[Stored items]
━━━━━━━━━━━━━━━━━━━━

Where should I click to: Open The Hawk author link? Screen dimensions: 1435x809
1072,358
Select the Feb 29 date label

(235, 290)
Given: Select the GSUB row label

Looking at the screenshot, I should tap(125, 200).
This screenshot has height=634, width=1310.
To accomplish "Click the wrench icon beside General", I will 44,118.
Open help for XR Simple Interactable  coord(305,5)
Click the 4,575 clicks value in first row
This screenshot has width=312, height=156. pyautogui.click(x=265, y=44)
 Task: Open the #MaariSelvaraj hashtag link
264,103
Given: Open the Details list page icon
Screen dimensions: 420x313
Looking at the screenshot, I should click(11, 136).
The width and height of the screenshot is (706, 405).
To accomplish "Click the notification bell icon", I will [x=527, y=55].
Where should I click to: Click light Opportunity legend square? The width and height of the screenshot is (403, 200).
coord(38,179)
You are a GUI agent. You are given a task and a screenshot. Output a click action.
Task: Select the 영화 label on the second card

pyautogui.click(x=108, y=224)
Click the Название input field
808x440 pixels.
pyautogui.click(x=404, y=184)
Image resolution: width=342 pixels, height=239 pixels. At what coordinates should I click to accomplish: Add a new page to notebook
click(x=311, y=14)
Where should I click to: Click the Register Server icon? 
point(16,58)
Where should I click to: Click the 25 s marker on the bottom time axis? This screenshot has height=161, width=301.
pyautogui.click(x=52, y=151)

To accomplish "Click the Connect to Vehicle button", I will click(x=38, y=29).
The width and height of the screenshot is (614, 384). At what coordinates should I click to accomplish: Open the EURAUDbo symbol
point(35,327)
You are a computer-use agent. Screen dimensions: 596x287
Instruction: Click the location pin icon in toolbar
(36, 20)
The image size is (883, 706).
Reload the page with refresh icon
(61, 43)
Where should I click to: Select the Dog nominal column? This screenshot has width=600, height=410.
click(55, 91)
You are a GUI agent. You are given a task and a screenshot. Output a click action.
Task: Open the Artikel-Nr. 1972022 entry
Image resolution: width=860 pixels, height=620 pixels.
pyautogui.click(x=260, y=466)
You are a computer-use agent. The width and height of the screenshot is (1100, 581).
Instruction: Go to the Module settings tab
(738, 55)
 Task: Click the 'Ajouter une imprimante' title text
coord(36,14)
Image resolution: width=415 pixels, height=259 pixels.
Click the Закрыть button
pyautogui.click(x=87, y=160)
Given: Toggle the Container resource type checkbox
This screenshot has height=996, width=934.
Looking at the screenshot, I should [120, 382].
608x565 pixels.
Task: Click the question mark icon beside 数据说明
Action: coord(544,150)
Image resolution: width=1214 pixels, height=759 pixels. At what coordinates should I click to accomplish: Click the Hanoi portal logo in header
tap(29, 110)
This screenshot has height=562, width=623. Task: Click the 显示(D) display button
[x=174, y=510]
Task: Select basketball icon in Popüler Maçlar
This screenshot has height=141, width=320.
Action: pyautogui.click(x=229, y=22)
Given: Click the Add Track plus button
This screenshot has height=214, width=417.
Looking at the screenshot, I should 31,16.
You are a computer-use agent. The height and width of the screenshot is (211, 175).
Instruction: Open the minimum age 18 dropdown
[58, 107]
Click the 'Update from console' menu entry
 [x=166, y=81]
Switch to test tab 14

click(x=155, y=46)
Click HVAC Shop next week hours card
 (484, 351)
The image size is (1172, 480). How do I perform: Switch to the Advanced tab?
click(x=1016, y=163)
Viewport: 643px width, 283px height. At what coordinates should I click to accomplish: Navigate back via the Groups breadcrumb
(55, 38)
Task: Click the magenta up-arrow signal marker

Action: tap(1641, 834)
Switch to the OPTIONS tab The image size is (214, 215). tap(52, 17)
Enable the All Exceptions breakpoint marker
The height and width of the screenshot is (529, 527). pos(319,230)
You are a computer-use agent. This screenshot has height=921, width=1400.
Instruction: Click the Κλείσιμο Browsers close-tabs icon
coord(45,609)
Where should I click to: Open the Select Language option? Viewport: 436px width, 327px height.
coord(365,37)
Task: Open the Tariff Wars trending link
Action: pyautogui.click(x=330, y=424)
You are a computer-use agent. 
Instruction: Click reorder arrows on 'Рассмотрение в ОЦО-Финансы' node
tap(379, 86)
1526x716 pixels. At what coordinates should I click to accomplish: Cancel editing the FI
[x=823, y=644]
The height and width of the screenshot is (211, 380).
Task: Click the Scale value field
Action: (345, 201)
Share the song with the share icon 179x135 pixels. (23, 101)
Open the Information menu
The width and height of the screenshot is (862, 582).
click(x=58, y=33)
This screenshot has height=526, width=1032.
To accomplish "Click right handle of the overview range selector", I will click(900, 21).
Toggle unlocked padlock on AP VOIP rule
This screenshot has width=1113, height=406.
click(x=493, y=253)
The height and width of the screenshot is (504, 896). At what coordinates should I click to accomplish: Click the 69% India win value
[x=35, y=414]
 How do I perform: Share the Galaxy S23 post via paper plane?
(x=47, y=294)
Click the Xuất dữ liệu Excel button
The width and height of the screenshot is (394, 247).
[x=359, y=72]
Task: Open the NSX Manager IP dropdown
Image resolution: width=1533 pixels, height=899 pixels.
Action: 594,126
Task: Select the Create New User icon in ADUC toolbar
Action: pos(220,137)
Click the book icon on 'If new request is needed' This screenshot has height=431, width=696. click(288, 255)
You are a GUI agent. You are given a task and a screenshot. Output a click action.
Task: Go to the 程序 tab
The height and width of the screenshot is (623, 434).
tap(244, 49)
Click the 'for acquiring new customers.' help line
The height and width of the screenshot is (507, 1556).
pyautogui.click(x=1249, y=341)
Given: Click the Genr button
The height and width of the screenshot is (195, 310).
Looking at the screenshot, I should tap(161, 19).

━━━━━━━━━━━━━━━━━━━━

Stop at the line containing "This screenshot has height=634, width=1310.". Please print exactly every line before it from the start of the records, plus that line itself, and nothing else.

Task output
Where should I click to: Open The Hawk author link? Screen dimensions: 1435x809
1072,358
Select the Feb 29 date label

(235, 290)
Given: Select the GSUB row label

Looking at the screenshot, I should tap(125, 200).
This screenshot has height=634, width=1310.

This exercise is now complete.